## [ENTRIES PROVIDED]
────────────────

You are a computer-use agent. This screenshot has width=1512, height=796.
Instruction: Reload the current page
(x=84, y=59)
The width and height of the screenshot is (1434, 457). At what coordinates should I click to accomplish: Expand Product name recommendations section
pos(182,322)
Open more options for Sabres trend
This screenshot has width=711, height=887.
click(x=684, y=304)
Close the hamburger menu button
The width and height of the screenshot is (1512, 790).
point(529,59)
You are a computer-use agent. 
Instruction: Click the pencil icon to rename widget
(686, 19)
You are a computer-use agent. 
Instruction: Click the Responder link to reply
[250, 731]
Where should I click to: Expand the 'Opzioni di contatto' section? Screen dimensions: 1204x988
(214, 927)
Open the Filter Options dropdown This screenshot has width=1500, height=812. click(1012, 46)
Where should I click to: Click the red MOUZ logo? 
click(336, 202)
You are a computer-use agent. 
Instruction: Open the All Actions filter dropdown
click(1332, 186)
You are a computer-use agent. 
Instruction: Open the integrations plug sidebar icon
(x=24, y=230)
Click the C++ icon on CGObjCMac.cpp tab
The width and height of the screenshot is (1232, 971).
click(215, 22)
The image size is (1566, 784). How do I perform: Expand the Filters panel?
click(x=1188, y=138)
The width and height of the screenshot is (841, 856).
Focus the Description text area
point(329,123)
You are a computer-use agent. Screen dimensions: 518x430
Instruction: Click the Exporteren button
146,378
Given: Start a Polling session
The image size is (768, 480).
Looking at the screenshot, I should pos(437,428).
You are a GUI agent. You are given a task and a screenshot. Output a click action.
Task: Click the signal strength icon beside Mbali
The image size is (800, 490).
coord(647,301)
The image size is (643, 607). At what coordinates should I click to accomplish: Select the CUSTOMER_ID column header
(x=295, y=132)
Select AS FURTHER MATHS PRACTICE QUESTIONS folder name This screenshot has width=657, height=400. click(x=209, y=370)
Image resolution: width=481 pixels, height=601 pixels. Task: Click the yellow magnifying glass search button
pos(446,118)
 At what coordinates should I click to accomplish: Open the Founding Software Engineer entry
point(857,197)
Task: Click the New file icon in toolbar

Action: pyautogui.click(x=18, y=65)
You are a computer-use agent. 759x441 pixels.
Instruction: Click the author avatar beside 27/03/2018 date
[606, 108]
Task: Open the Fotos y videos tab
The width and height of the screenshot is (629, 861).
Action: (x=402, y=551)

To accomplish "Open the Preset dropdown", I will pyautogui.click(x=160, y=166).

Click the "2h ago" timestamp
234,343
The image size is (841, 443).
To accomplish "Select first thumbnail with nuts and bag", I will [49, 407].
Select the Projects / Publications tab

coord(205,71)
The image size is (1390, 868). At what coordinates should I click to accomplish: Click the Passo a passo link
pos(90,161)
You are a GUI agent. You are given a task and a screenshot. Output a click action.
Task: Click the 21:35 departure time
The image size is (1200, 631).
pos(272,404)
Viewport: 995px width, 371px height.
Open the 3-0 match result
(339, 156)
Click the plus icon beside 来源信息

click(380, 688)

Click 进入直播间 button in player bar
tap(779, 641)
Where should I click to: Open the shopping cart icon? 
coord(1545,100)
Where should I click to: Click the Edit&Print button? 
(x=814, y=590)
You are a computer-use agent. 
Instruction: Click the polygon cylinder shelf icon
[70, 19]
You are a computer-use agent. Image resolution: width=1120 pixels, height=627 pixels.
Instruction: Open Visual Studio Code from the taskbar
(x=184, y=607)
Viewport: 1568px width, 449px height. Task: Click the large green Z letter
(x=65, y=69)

────────────────

## [WORK TO COMPLETE]
Nothing but an exact copy of the records belongs in the answer.

## [SOLUTION TO THIS TASK]
You are a computer-use agent. This screenshot has width=1512, height=796.
Instruction: Reload the current page
(x=84, y=59)
The width and height of the screenshot is (1434, 457). At what coordinates should I click to accomplish: Expand Product name recommendations section
pos(182,322)
Open more options for Sabres trend
This screenshot has width=711, height=887.
click(x=684, y=304)
Close the hamburger menu button
The width and height of the screenshot is (1512, 790).
point(529,59)
You are a computer-use agent. 
Instruction: Click the pencil icon to rename widget
(686, 19)
You are a computer-use agent. 
Instruction: Click the Responder link to reply
[250, 731]
Where should I click to: Expand the 'Opzioni di contatto' section? Screen dimensions: 1204x988
(214, 927)
Open the Filter Options dropdown This screenshot has width=1500, height=812. click(1012, 46)
Where should I click to: Click the red MOUZ logo? 
click(336, 202)
You are a computer-use agent. 
Instruction: Open the All Actions filter dropdown
click(1332, 186)
You are a computer-use agent. 
Instruction: Open the integrations plug sidebar icon
(x=24, y=230)
Click the C++ icon on CGObjCMac.cpp tab
The width and height of the screenshot is (1232, 971).
click(215, 22)
The image size is (1566, 784). How do I perform: Expand the Filters panel?
click(x=1188, y=138)
The width and height of the screenshot is (841, 856).
Focus the Description text area
point(329,123)
You are a computer-use agent. Screen dimensions: 518x430
Instruction: Click the Exporteren button
146,378
Given: Start a Polling session
The image size is (768, 480).
Looking at the screenshot, I should pos(437,428).
You are a GUI agent. You are given a task and a screenshot. Output a click action.
Task: Click the signal strength icon beside Mbali
The image size is (800, 490).
coord(647,301)
The image size is (643, 607). At what coordinates should I click to accomplish: Select the CUSTOMER_ID column header
(x=295, y=132)
Select AS FURTHER MATHS PRACTICE QUESTIONS folder name This screenshot has width=657, height=400. click(x=209, y=370)
Image resolution: width=481 pixels, height=601 pixels. Task: Click the yellow magnifying glass search button
pos(446,118)
 At what coordinates should I click to accomplish: Open the Founding Software Engineer entry
point(857,197)
Task: Click the New file icon in toolbar

Action: pyautogui.click(x=18, y=65)
You are a computer-use agent. 759x441 pixels.
Instruction: Click the author avatar beside 27/03/2018 date
[606, 108]
Task: Open the Fotos y videos tab
The width and height of the screenshot is (629, 861).
Action: (x=402, y=551)

To accomplish "Open the Preset dropdown", I will pyautogui.click(x=160, y=166).

Click the "2h ago" timestamp
234,343
The image size is (841, 443).
To accomplish "Select first thumbnail with nuts and bag", I will [49, 407].
Select the Projects / Publications tab

coord(205,71)
The image size is (1390, 868). At what coordinates should I click to accomplish: Click the Passo a passo link
pos(90,161)
You are a GUI agent. You are given a task and a screenshot. Output a click action.
Task: Click the 21:35 departure time
The image size is (1200, 631).
pos(272,404)
Viewport: 995px width, 371px height.
Open the 3-0 match result
(339, 156)
Click the plus icon beside 来源信息

click(380, 688)

Click 进入直播间 button in player bar
tap(779, 641)
Where should I click to: Open the shopping cart icon? 
coord(1545,100)
Where should I click to: Click the Edit&Print button? 
(x=814, y=590)
You are a computer-use agent. 
Instruction: Click the polygon cylinder shelf icon
[70, 19]
You are a computer-use agent. Image resolution: width=1120 pixels, height=627 pixels.
Instruction: Open Visual Studio Code from the taskbar
(x=184, y=607)
Viewport: 1568px width, 449px height. Task: Click the large green Z letter
(x=65, y=69)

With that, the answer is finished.